DES MOINES, IA.- On May 11, the Des Moines Art Center opened Tony Feher, which runs through September 2 in the Anna K. Meredith Gallery.

This exhibition and the accompanying monograph represent the first attempt at a comprehensive, in-depth consideration of Feher’s career, seeking to reveal the richness, complexity, and impact of the artist’s investigations through a careful selection of 60 key works that revolve around a very personal formal, material, and spatial vocabulary developed and refined over the past couple of decades.
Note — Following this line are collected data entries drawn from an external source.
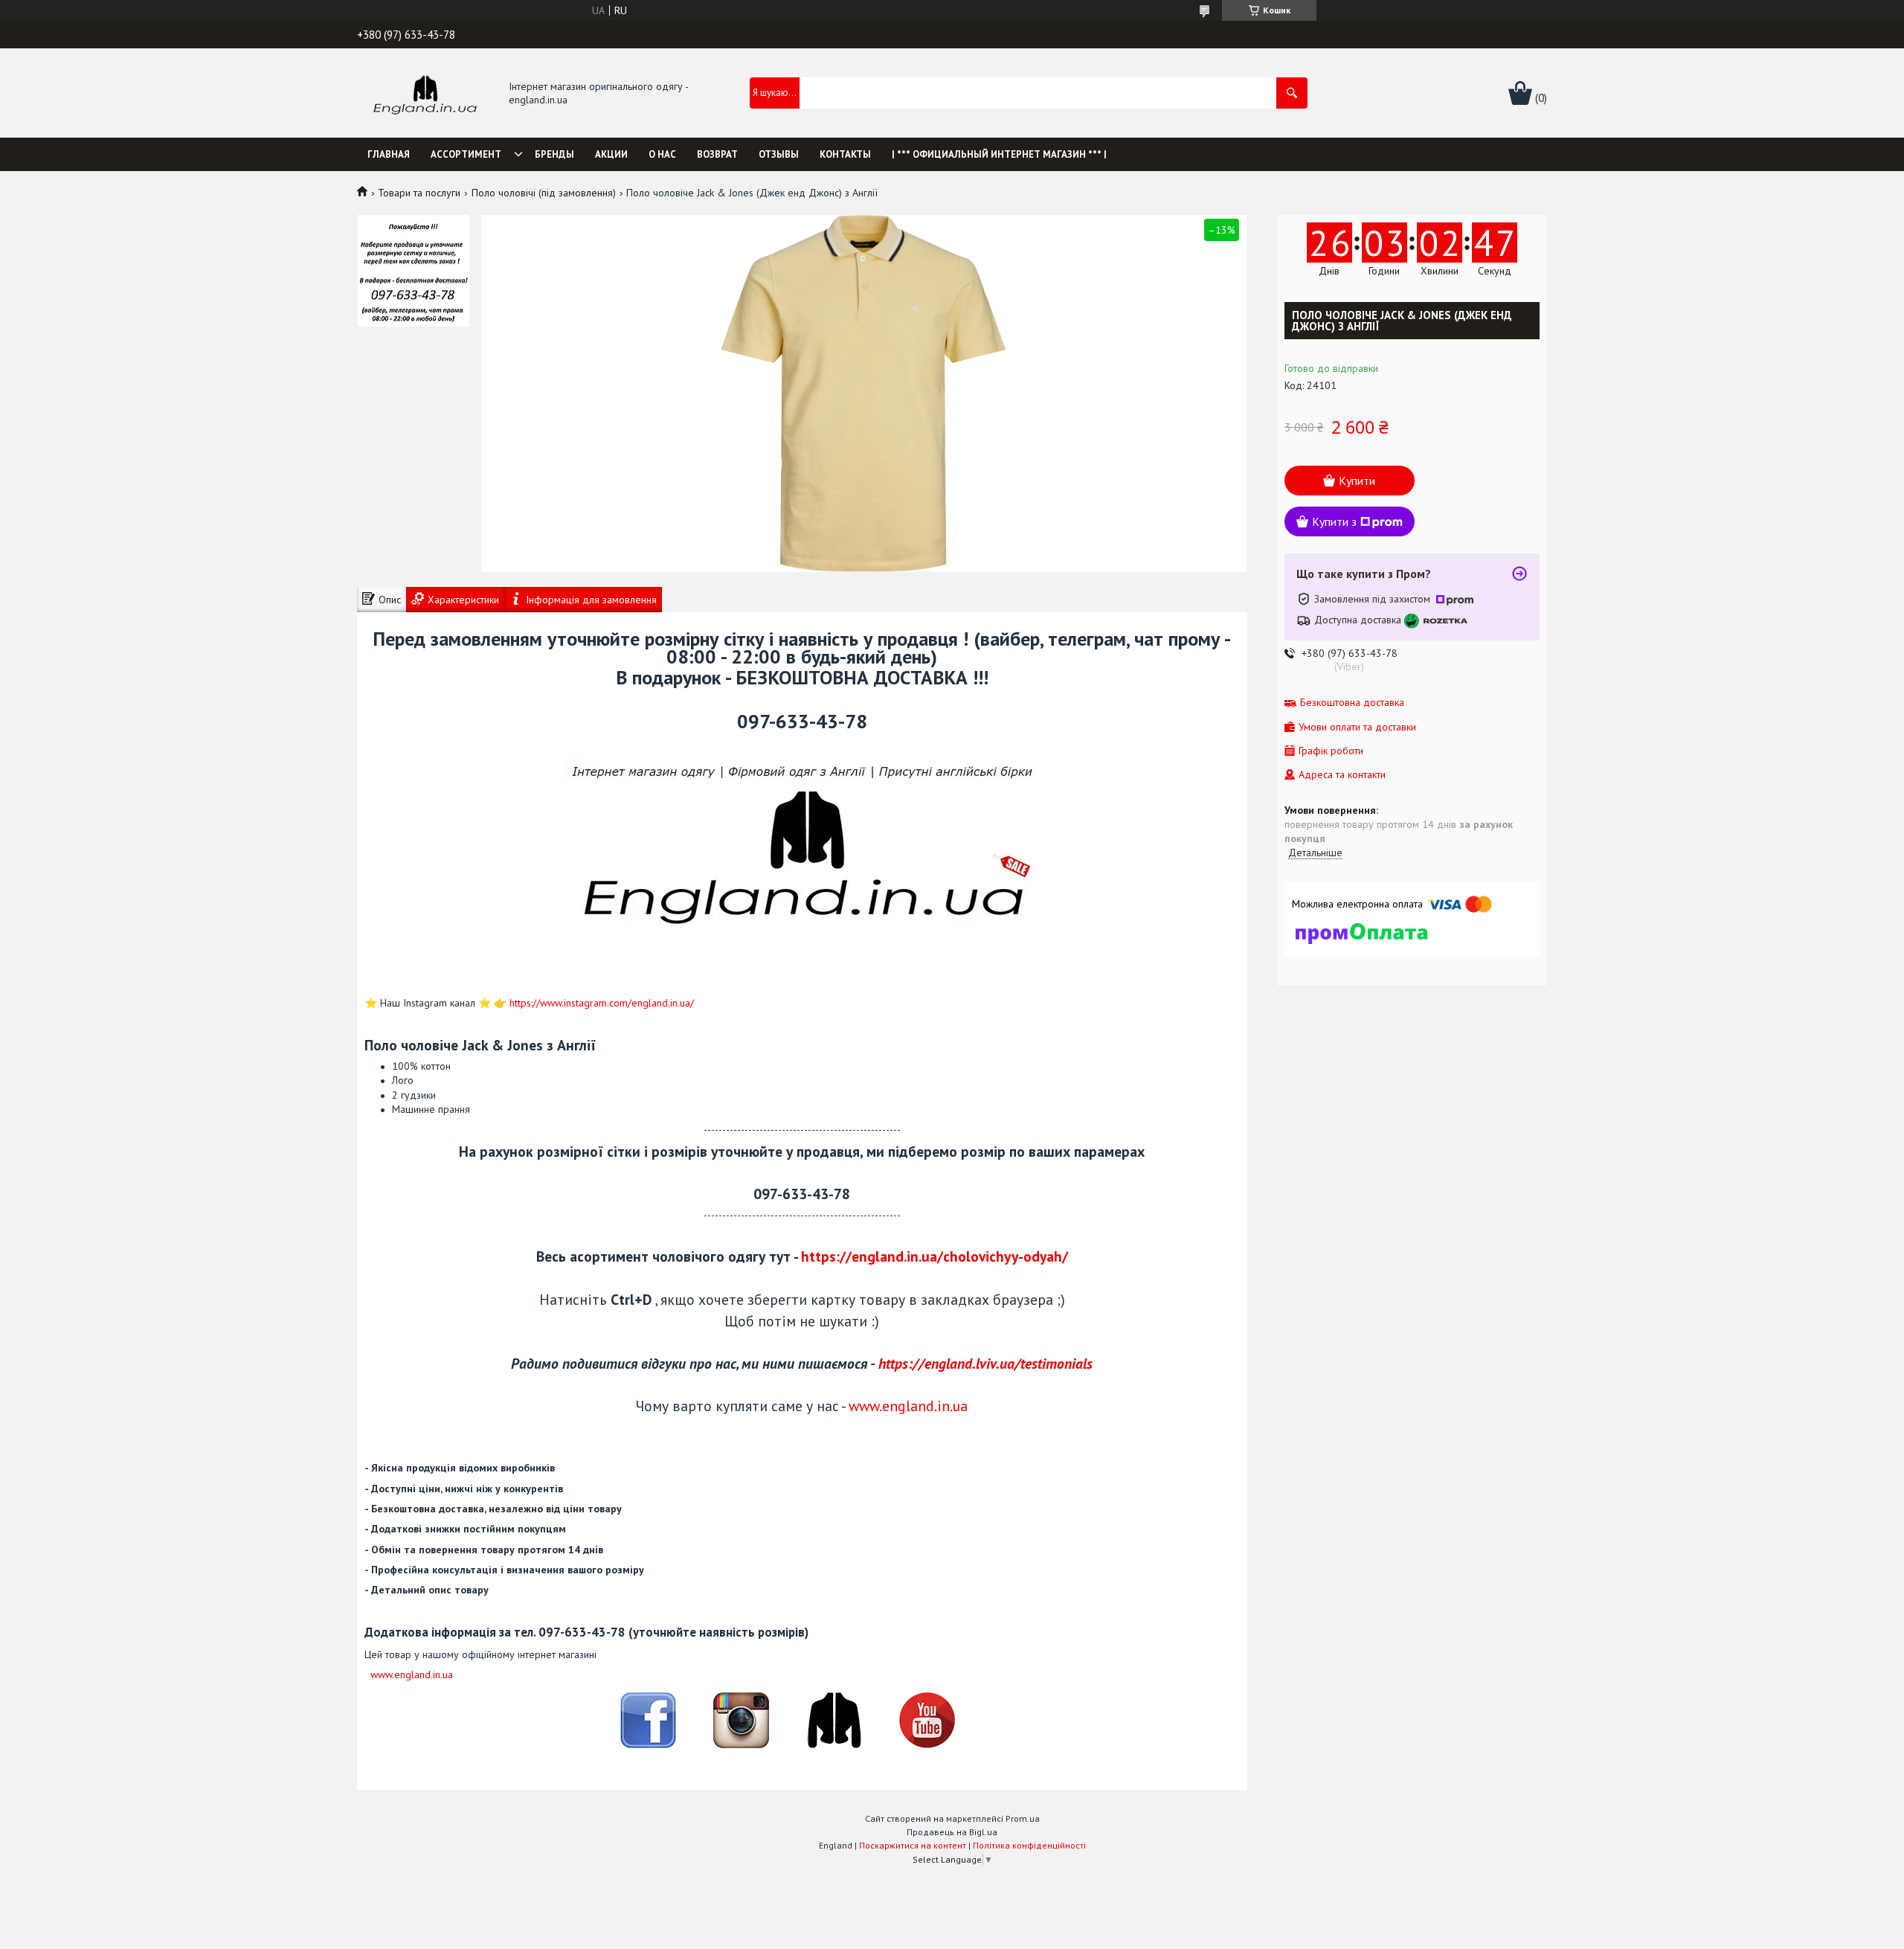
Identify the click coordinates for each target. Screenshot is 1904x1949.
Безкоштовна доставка (1352, 702)
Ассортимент (466, 154)
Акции (611, 154)
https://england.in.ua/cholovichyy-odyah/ (934, 1256)
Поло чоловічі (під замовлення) (544, 192)
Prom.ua (1023, 1818)
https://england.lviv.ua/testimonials (985, 1363)
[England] (424, 93)
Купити (1357, 480)
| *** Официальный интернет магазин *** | (999, 154)
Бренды (554, 154)
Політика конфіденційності (1029, 1845)
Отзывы (779, 154)
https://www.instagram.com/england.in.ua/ (601, 1002)
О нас (662, 154)
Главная (388, 154)
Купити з (1334, 521)
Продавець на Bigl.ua (952, 1831)
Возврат (717, 154)
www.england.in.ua (908, 1405)
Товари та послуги (419, 192)
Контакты (845, 154)
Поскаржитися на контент (912, 1845)
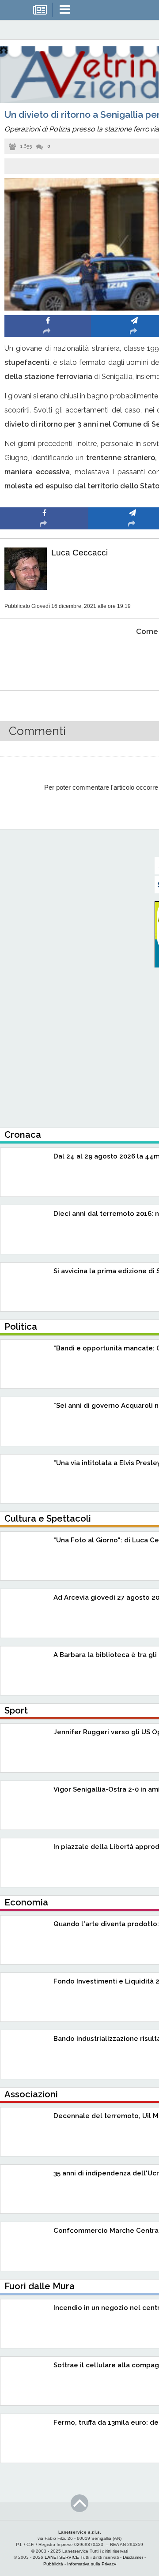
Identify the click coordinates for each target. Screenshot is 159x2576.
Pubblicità (53, 2563)
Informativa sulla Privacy (91, 2563)
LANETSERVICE (62, 2557)
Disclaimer (133, 2557)
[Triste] (132, 658)
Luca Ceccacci (79, 552)
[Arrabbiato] (44, 658)
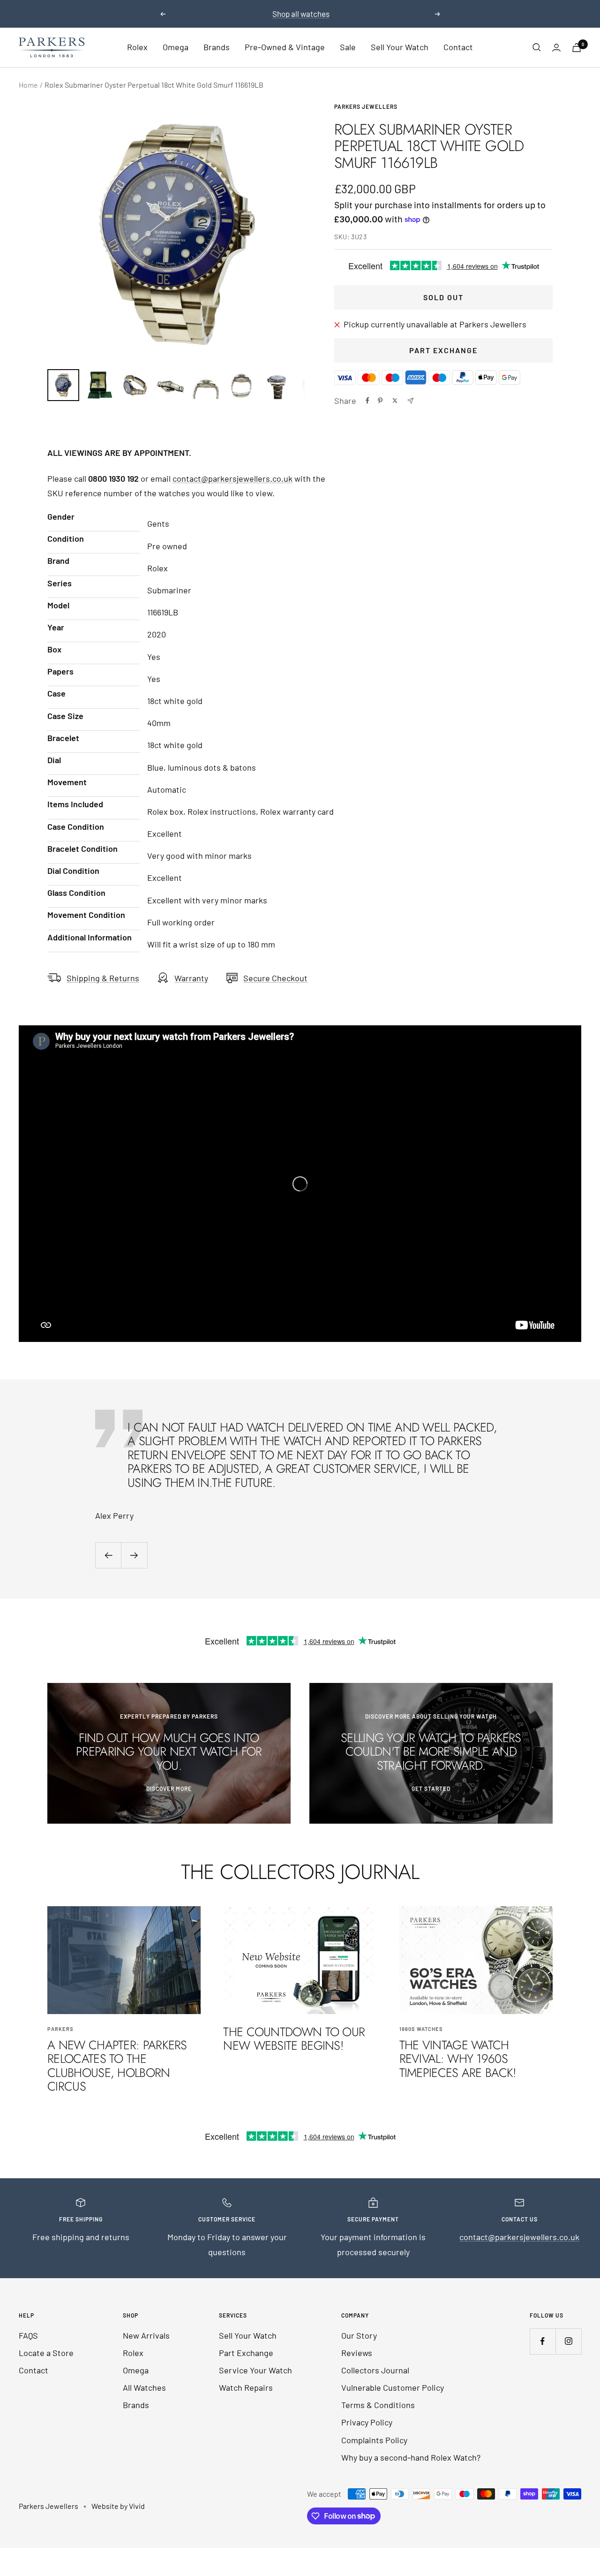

Feher’s art can be initially challenging in its apparent ordinariness, in particular when it comes to the nature of his materials. Some of this has to do with the fact that Feher’s works are mostly made up of objects that generally play a passing role in our lives and are usually discarded after their contents are consumed, or equally disposable packing and storing material. Feher selects the elements for his sculptures with utmost care and restraint; despite their generic character, ready availability, and ubiquitousness, in his hands they become specific. He often lives with materials for a long time, finally singling them out for their formal qualities and potentialities. Claudia Schmuckli, Director and Chief Curator of Blaffer Art Museum explains, “Tony Feher’s work stands out as an oddly optimistic ode to hope. Its power to move us lies in the artist’s desire to carve out moments of profound solace and quietude, to restore order and beauty where there is chaos and ugliness, and to celebrate the power of creativity as humanity’s most powerful weapon and achievement.” Feher doesn’t seek so much to transform as to accentuate the inherent characteristics of his artistic tools, to enable us to truly see and appreciate their value and beauty, or simply to see and appreciate things differently and anew. As Feher has summed it up, “Life is vulnerable, not fragile. Life perseveres. It has a tenacious grip. My art may appear fragile, but it holds on.”

Born in Albuquerque, New Mexico in 1956, Feher grew up mostly in Corpus Christi, with early stops in Florida and Virginia, pursuing a BA from the University of Texas at Austin. He now lives in New York City. Feher has exhibited extensively in the United States and internationally. His work can be found in the collections of many notable institutions, including the Art Institute of Chicago; the Baltimore Museum of Art; Dallas Museum of Art; La Coléccion Jumex, Mexico City; the Museum of Fine Arts, Houston; Modern Art Museum of Fort Worth; Solomon R. Guggenheim Museum, New York City; Walker Art Center, Minneapolis; the Whitney Museum of American Art, New York City; and Hammer Museum, Los Angeles.

The exhibition opened at the Des Moines Art Center, Iowa, from May 11 through September 2, 2012; then travel to Blaffer Art Museum at the University of Houston, October 14 through March 17, 2013; the deCordova Sculpture Park and Museum, Lincoln, Massachusetts, from May 26 through September 16, 2013; and conclude at the Bronx Museum of the Arts, New York, where it will be on view from October 6, 2013 through February 16, 2014. The exhibition will be accompanied by a fully-illustrated 272-page monograph with essays by Russell Ferguson, Chair, Department of Art, UCLA, and exhibition curator Claudia Schmuckli, Director and Chief Curator of Blaffer Art Museum. The monograph is designed by Takaaki Matsumoto Inc., New York, published by Gregory R. Miller & Co., New York, and distributed by Distributed Art Publishers, Inc.